The request —
Please pull out every line of the listing below that contains the word "Task", matching its capitalization exactly.

Screenshot and document pointing listing —
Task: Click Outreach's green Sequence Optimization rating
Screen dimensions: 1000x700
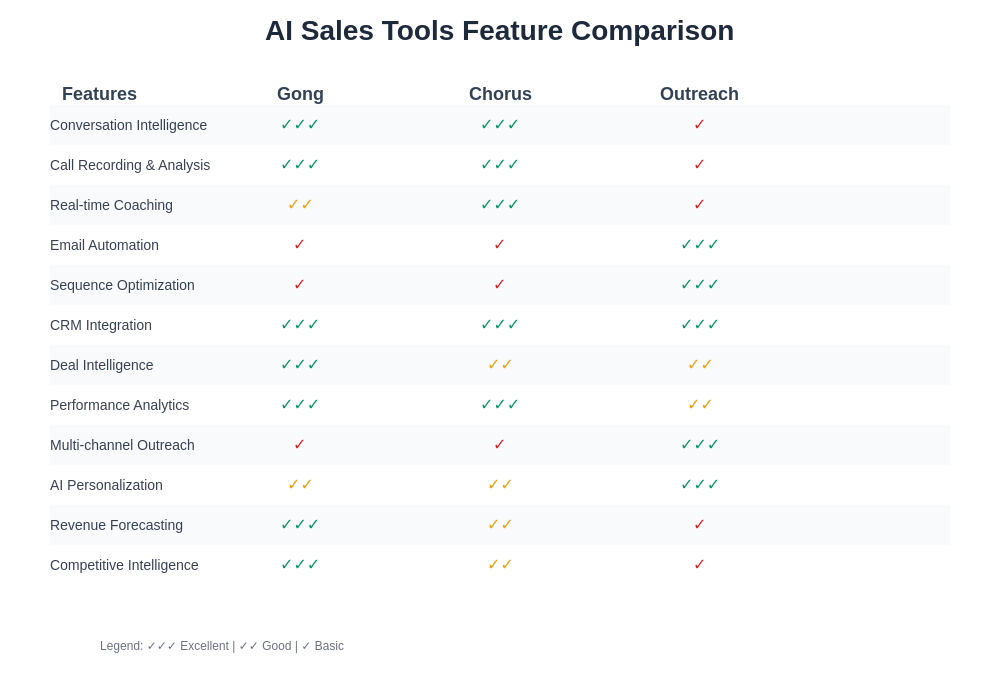Action: pos(700,285)
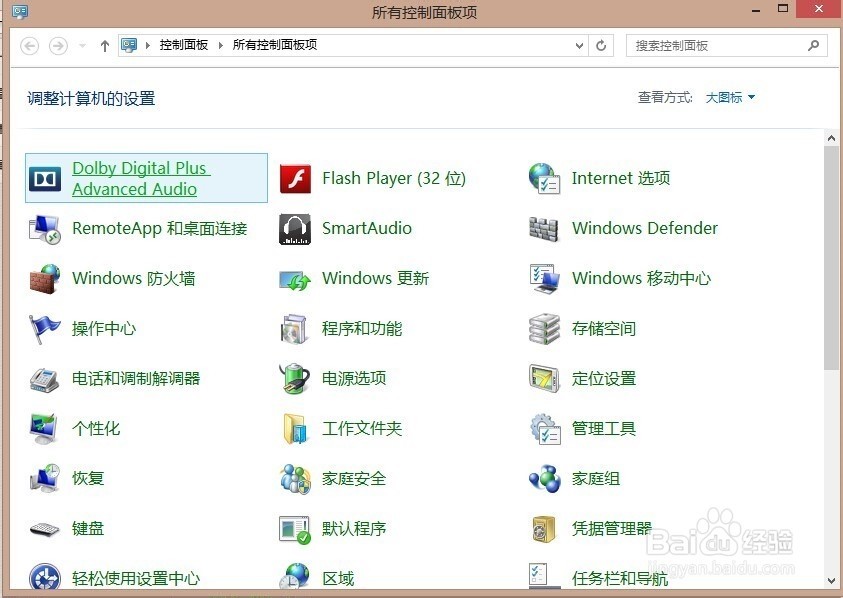Open the 程序和功能 link

pyautogui.click(x=362, y=329)
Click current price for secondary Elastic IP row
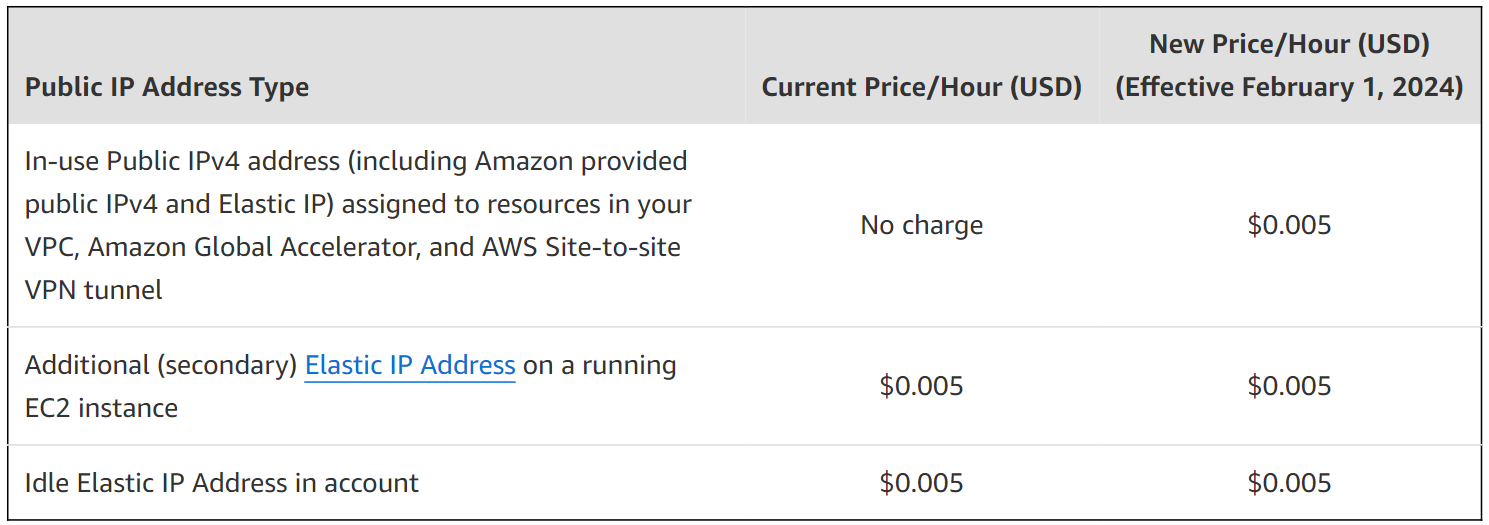Screen dimensions: 1489x525 click(921, 386)
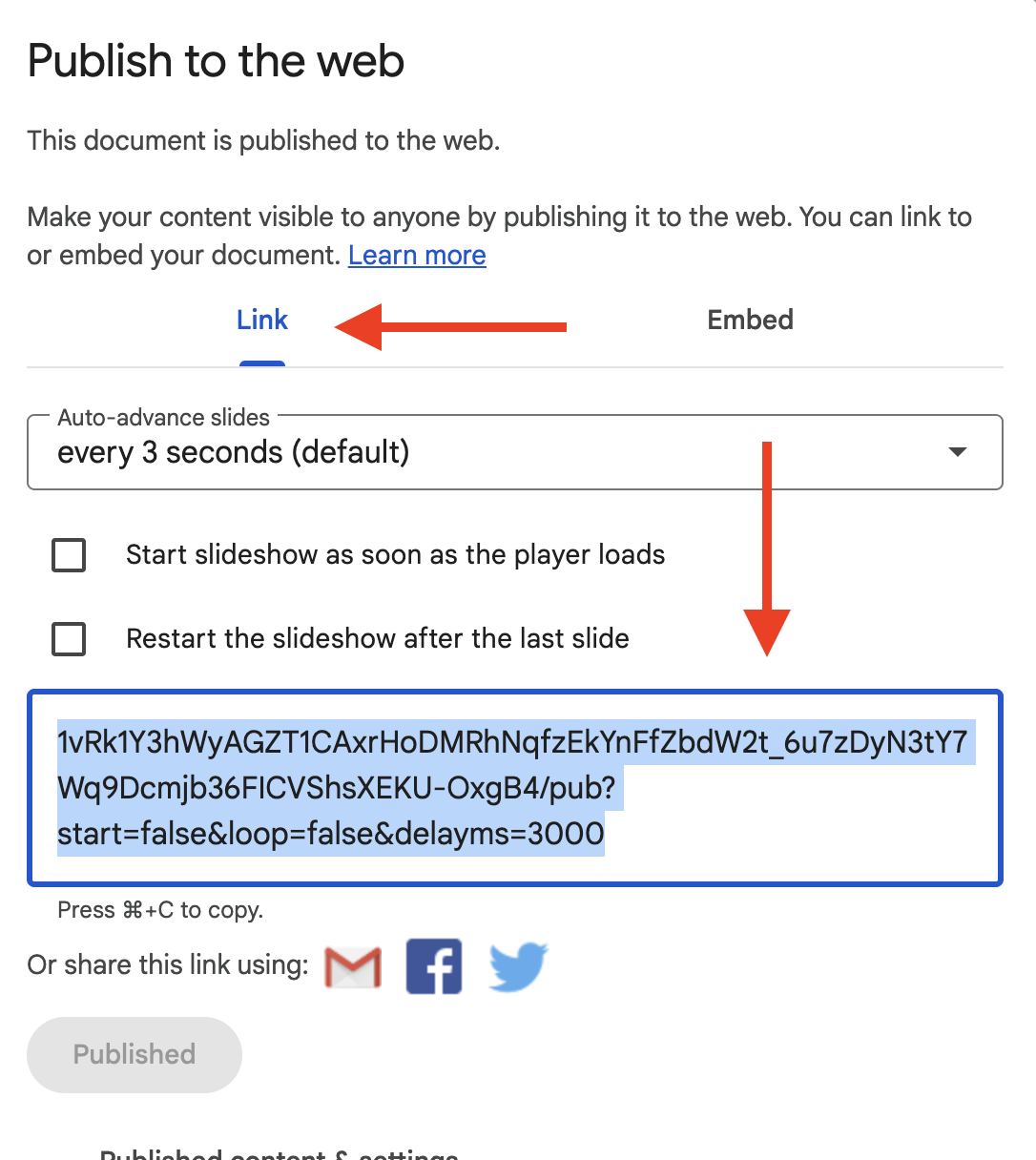Image resolution: width=1036 pixels, height=1160 pixels.
Task: Click the Gmail envelope next to 'Or share this link'
Action: pyautogui.click(x=352, y=965)
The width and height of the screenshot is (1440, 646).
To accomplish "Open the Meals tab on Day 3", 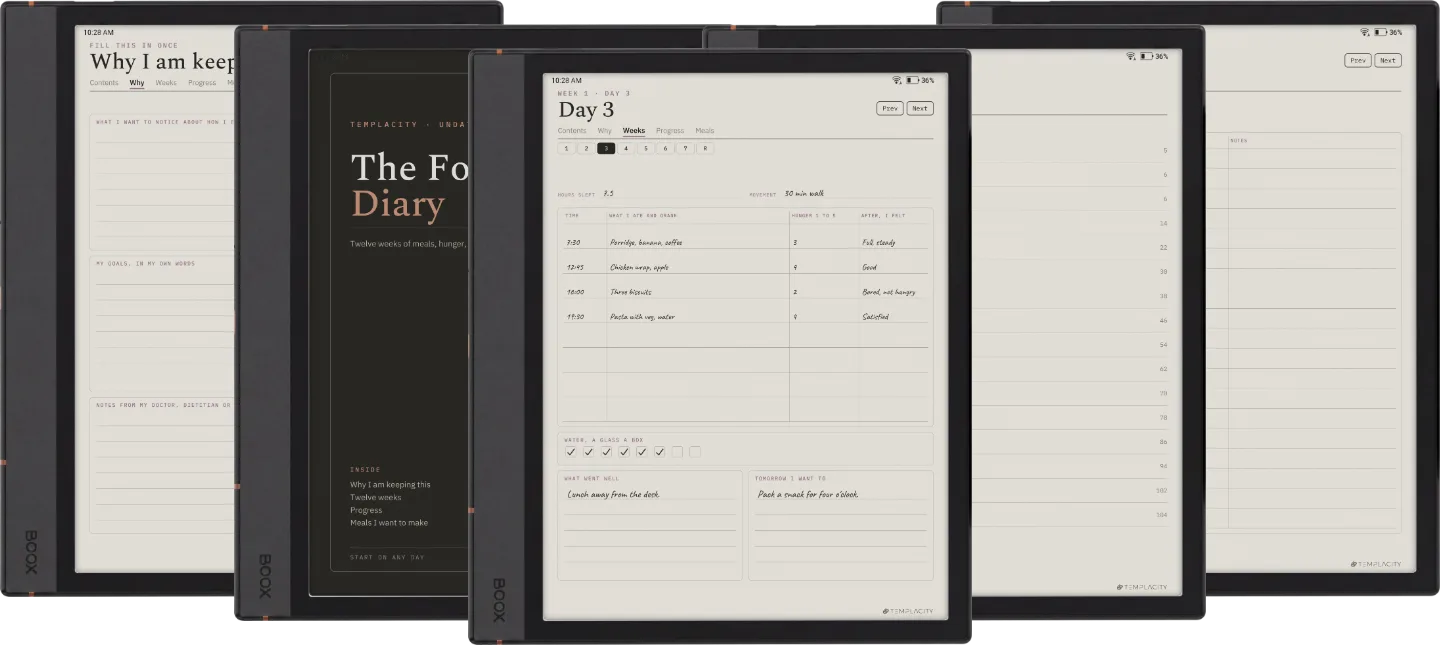I will (x=705, y=131).
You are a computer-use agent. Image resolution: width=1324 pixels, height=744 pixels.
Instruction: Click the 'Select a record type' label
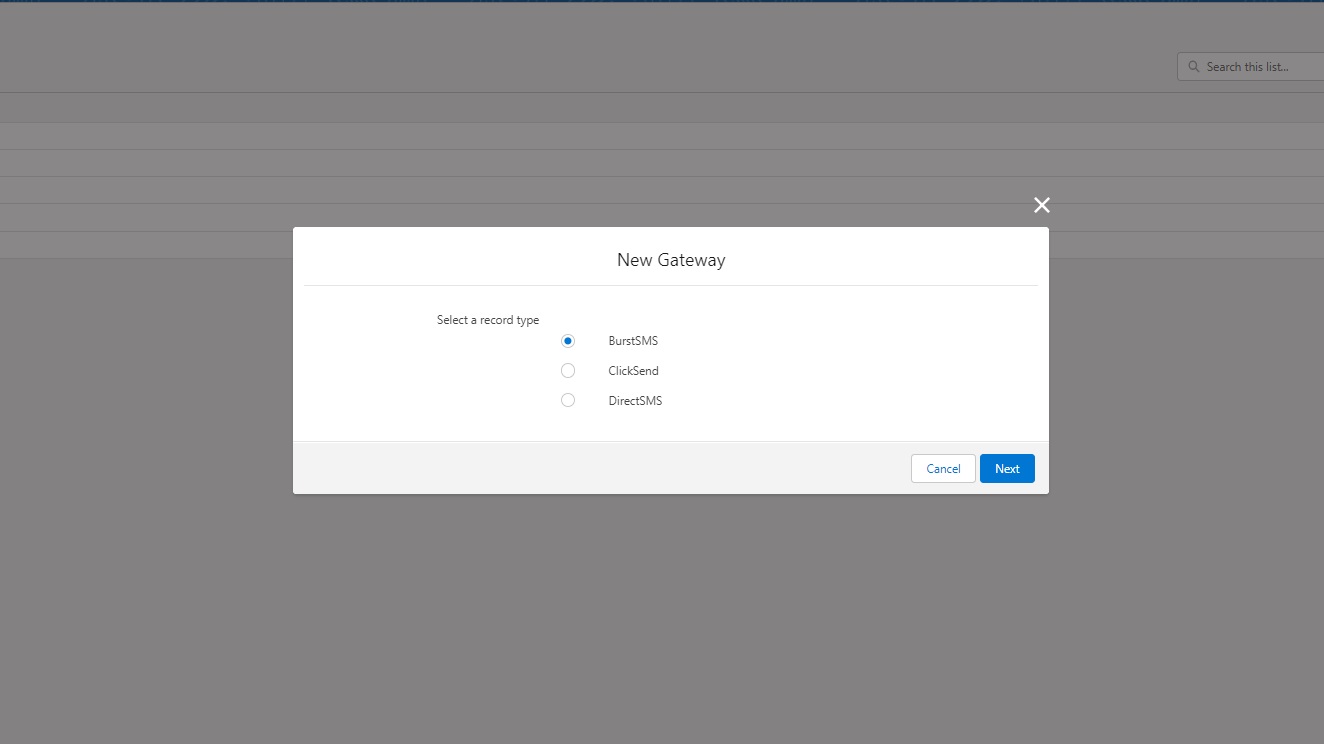[488, 320]
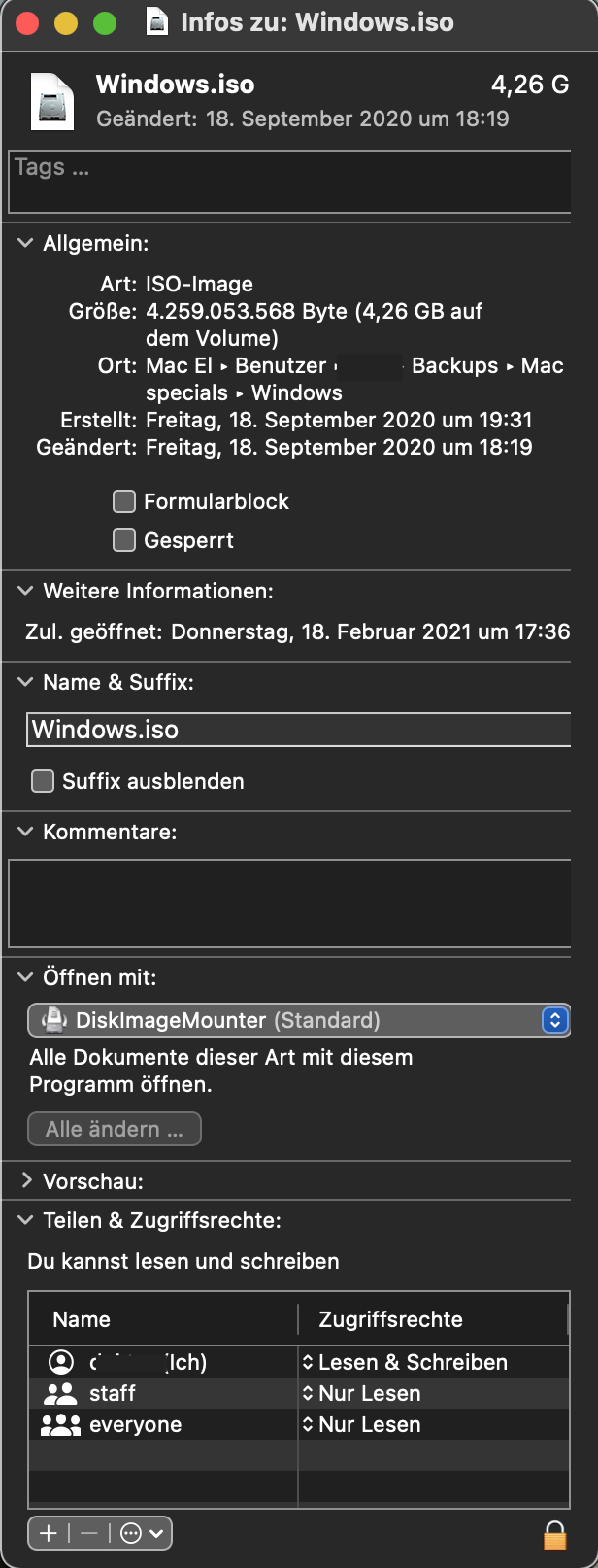Collapse the Allgemein section
This screenshot has height=1568, width=598.
click(x=26, y=243)
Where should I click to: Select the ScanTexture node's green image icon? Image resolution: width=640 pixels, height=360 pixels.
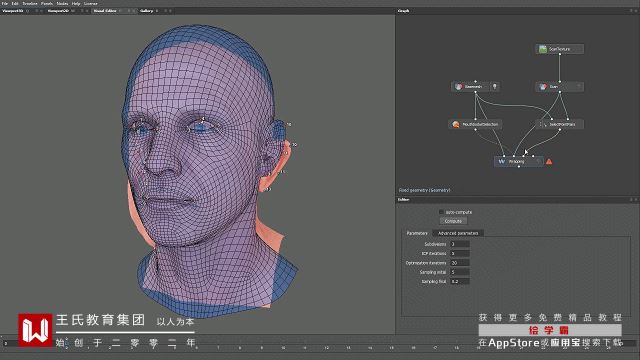pyautogui.click(x=542, y=49)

Final answer —
Task: Click Outreach's green Sequence Optimization rating
Task: Click the Gmail envelope next to 'Or share this link'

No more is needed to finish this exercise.